グレンも付き添って精霊結晶の粉のことを説明しに行くと言うので、ミラー会長とホークに了承をもらい、二人で治安隊へ行くことになった――。
治安隊に被害届を提出し、精霊結晶の粉と映像を渡して確認してもらい手続きを行った。モナが見た犯人の背格好等も事細かに伝える。

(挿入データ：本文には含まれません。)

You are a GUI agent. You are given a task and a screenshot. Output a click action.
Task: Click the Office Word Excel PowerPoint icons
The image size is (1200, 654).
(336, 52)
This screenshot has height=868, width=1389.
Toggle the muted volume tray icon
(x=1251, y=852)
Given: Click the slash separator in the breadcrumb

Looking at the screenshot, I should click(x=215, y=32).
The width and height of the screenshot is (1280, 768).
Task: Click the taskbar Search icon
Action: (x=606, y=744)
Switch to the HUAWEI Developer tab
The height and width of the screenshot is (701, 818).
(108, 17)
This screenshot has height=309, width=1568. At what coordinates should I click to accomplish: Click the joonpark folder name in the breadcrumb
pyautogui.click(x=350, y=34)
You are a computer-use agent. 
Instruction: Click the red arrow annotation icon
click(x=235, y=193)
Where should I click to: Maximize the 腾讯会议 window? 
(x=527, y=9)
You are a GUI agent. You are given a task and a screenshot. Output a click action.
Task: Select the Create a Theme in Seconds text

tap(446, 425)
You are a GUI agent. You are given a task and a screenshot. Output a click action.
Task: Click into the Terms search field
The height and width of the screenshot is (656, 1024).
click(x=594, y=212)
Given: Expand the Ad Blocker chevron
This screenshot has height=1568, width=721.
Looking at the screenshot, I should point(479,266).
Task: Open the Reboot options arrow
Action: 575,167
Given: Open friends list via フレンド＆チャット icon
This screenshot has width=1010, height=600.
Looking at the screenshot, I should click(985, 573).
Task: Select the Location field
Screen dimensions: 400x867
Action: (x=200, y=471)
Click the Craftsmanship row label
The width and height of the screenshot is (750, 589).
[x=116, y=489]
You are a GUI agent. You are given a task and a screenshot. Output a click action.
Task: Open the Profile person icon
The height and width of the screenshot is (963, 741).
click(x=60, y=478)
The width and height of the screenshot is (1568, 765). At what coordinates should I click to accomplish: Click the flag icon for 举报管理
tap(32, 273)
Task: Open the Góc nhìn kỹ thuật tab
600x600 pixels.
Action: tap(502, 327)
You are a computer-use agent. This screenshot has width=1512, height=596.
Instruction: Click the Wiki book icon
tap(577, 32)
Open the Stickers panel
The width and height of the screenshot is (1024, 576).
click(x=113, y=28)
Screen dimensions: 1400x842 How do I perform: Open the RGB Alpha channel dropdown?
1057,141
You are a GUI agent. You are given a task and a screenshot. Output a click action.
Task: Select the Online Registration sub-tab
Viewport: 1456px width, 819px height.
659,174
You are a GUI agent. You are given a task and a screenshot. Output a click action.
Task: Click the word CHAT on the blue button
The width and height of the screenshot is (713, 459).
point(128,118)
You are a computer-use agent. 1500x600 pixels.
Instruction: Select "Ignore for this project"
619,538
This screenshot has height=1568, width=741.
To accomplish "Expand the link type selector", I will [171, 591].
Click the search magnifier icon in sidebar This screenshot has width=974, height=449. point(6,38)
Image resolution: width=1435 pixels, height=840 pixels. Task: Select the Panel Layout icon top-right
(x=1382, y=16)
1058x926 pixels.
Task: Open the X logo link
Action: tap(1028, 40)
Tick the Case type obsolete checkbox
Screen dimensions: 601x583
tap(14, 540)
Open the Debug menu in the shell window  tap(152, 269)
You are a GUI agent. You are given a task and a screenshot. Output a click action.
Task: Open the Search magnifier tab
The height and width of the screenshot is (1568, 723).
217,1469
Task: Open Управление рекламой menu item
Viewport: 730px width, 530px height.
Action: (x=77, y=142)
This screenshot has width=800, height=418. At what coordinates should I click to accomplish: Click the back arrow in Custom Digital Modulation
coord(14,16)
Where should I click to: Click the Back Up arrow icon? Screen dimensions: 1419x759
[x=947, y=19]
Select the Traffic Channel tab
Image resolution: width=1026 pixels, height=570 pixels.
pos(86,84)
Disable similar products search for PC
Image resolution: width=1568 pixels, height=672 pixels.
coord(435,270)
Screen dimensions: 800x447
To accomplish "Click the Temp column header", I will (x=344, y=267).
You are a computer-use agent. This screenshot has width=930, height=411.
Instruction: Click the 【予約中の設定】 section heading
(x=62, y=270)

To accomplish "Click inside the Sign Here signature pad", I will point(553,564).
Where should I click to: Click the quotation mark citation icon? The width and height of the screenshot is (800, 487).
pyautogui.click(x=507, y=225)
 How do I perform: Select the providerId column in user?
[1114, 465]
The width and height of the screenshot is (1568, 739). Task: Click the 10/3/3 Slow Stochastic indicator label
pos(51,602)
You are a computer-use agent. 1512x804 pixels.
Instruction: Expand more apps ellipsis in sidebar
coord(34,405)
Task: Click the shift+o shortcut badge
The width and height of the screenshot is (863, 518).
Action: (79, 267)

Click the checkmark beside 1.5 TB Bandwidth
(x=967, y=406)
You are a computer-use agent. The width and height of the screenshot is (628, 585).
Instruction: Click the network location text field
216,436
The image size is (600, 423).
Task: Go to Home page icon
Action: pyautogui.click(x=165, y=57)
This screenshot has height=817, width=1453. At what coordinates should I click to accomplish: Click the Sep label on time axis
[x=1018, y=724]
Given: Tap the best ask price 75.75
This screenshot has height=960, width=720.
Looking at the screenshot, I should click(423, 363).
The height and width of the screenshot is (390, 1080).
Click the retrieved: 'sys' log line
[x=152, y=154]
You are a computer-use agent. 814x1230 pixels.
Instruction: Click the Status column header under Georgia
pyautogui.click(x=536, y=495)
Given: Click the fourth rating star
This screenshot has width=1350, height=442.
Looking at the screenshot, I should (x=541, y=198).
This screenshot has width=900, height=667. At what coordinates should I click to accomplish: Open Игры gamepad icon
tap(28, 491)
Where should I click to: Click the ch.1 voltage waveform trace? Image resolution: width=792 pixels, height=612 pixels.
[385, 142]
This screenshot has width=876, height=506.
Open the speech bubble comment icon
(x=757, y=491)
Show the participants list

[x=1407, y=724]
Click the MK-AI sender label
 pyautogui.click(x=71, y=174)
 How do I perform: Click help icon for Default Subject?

調査に日数がかかるというので全て任せて治安隊を後にした。
「捕まるのかな?」
「わからないけど私は被害に遭わなきゃそれでいいかな。……精神的に疲れちゃった」
「そうだね、ほんとご苦労様……」
グレンに頭をポンポンされる。
子供扱いされたのかと思ったけど、彼の優しい笑顔を見るとそれは労りなのだとわかった。
「グレン、ついてきてくれてありがとね」
「まあモナは色々心配だからなあ」
「色々って何で?」
「同期入社の俺は毎日平和に仕事してるけど、モナの方は入社早々怪我するし、男に付き纏われるし、スーツ二着駄目にしてるし、嫌がらせ被害に遭うし……もう十分トラブル体質だろ?」
グレンは指を折って数えながらモナがトラブルに遭った数を列挙していった。
「い、言っておくけど、私がトラブル起こしてる訳じゃないからねっ!?」
自分がどれだけ事務所で目立っているかを列挙されたようで、恥ずかしくて顔が一気に熱くなった。
「ふはっ。可愛い、真っ赤」
グレンはモナの顔を見てクスクス笑っている。
もう、人のことを面白がって……。先ほど労りだと思ったのもきっと勘違いだ。
「まあ、今日は定時になったらさっさと帰ろ」
「あ〜……、そうしたいのは山々だけど仕事が全然進んでないから、ある程度片付けなきゃいけないかも」
「こういう日くらい手を抜いてもいいんじゃない?」
そう言われても手の抜き方がわからない。取り敢えず急ぎの書類は仕分けてミラー会長に渡して、書類作成は明日にして……。
頭の中で仕事の優先度を考えながら歩いていると、どうやら独り言を言っていたらしく、またグレンに笑われた。
「ほんと、クソ真面目だなあ……」
「真面目で悪かったね。クソは余計でしょ!」
その後ずっと、事務所に着くまでクソ真面目だとからかわれた。
※モナとグレンの会話を追加しました。